Portrait d'Adèle Bloch-Bauer, © Neue Galerie, New York, USA - photomontage le vif/l'express

Le feu sous la glace

Une personnalité dévoile ses oeuvres d’art préférées. Celles qui, à ses yeux, n’ont pas de prix. Pourtant elles en ont un. Elles révèlent aussi des pans inédits de son parcours, de son caractère et de son intimité. Cette semaine : Valérie Trierweiler.

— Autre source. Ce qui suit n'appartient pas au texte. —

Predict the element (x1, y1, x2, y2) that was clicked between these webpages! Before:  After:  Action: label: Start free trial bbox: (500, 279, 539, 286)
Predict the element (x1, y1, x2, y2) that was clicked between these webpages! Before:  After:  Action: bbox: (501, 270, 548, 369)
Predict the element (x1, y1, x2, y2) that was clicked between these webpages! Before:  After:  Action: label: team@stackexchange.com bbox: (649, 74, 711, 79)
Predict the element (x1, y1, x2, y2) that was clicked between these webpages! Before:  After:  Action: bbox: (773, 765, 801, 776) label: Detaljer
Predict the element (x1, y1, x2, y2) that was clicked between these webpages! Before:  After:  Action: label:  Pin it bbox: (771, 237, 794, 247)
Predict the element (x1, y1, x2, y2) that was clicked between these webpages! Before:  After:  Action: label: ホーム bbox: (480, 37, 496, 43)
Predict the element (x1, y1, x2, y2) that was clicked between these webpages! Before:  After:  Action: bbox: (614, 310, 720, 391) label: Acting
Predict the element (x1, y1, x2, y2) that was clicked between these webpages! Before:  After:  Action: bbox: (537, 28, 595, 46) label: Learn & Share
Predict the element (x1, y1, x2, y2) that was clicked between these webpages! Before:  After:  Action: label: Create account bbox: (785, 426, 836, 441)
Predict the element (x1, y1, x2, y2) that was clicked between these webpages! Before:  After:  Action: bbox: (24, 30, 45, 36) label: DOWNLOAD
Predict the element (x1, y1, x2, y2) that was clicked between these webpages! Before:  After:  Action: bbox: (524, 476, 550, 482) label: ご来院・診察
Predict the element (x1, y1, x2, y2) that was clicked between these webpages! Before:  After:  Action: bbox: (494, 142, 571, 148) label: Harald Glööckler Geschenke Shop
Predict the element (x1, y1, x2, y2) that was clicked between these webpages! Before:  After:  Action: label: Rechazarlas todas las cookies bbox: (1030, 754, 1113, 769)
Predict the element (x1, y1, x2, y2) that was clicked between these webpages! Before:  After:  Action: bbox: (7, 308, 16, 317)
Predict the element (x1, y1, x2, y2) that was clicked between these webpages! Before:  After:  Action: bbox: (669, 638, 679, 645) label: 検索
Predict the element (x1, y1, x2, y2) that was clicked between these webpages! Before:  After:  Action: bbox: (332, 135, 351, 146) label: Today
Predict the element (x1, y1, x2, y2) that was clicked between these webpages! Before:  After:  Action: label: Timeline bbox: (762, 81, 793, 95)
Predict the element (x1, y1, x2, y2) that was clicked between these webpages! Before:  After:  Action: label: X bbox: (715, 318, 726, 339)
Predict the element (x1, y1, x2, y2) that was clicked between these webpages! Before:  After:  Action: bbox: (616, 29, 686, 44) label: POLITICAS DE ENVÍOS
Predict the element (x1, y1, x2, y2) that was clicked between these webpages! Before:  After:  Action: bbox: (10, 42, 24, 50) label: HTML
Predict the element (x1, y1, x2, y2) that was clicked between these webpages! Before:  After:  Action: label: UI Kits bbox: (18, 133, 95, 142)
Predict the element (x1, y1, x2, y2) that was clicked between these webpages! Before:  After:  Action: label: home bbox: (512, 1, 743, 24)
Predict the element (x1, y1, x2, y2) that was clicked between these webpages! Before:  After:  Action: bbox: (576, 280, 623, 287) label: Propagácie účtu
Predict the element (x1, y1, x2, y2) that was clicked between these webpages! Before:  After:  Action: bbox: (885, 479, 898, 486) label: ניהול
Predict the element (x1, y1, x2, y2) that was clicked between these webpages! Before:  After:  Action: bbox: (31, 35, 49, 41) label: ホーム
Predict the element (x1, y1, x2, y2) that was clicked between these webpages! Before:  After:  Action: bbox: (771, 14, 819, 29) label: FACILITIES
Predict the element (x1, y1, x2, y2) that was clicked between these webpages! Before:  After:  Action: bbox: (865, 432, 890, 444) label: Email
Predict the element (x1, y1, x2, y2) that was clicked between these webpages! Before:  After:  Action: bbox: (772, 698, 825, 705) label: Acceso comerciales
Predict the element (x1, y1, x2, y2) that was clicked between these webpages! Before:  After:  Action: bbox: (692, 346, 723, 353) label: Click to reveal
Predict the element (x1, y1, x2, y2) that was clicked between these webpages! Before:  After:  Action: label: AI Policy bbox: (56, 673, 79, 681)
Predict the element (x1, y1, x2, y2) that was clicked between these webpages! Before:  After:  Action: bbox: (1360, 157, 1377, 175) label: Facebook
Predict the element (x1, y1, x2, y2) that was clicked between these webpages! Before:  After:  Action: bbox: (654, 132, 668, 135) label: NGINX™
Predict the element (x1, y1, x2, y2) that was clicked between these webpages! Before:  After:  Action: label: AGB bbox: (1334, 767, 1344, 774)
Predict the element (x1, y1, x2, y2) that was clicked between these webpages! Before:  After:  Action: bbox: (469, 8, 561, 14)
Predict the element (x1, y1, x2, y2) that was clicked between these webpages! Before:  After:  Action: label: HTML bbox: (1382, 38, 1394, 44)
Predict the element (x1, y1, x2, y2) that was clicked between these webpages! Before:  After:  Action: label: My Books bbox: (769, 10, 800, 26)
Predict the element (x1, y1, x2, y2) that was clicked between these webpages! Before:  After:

Un avant-midi de juillet. Dans cette petite cour ombragée du VIIe arrondissement de Paris, Valérie Trierweiler devise avec une collaboratrice de sa maison d’édition, Les Arènes. Son second livre, un roman, Le Secret d’Adèle, consacré à Adèle Bloch-Bauer, muse et modèle du peintre Gustav Klimt, est sorti depuis deux mois et semble bien parti pour se retrouver sur toutes les plages estivales, voire les tables de nuit à la rentrée. De beaux tirages, certes, mais qui n’atteindront sans doute jamais ceux de son essai biographique Merci pour ce moment (600 000 exemplaires), publié en 2014, et dans lequel l’ex-first girlfriend relatait sa relation avec le président français François Hollande. De la rencontre à leur rupture fracassante, c’est peu dire que les 320 pages déchaînèrent les critiques violentes et de méchantes passions. Soutenue par les femmes et conspuée par les hommes et la classe politique, Valérie Trierweiler s’est pourtant toujours défendue d’avoir voulu détruire François Hollande ; cet ouvrage, c’était avant tout pour se reconstruire. De cette histoire dont elle ne regrette rien, elle garde en mémoire l’analyse de l’écrivaine féministe Annie Ernaux :  » C’est la prise de parole d’une femme à qui on a fait constamment sentir qu’elle était illégitime dans sa place et qui a été littéralement répudiée. Une bourgeoise n’aurait jamais été traitée de la sorte.  » Une observation qui, selon l’intéressée, ne pourrait mieux résumer la situation.

Mais pour l’heure, nous avons rendez-vous pour parler d’art et c’est au rez-de-chaussée de sa maison d’édition, plutôt spécialisée en sciences humaines, que nous attendons, au milieu de caisses et des présentoirs de l’espace librairie, la journaliste de Paris Match. Tandis que celle-ci termine sa conversation à l’extérieur, c’est une tasse de thé à la main que l’attachée de presse vous conduit dans un petit bureau, au premier étage de cette demeure pleine de charme, débordante de livres et de collaborateurs. Vêtue comme à son habitude d’une robe portefeuille mi-longue de couleur sombre au décolleté élégant, c’est une Valérie Trierweiler tout sourire qui nous rejoint. Elle vient de découvrir la campagne de pub du Secret d’Adèle dans le métro et, émerveillée du résultat, vous montre les photos sur sa tablette. L’attachée de presse ne touche plus le sol et lui rappelle de ne pas oublier la pile d’exemplaires qui lui est réservée au rez-de-chaussée en prévision des événements littéraires auxquels elle participera.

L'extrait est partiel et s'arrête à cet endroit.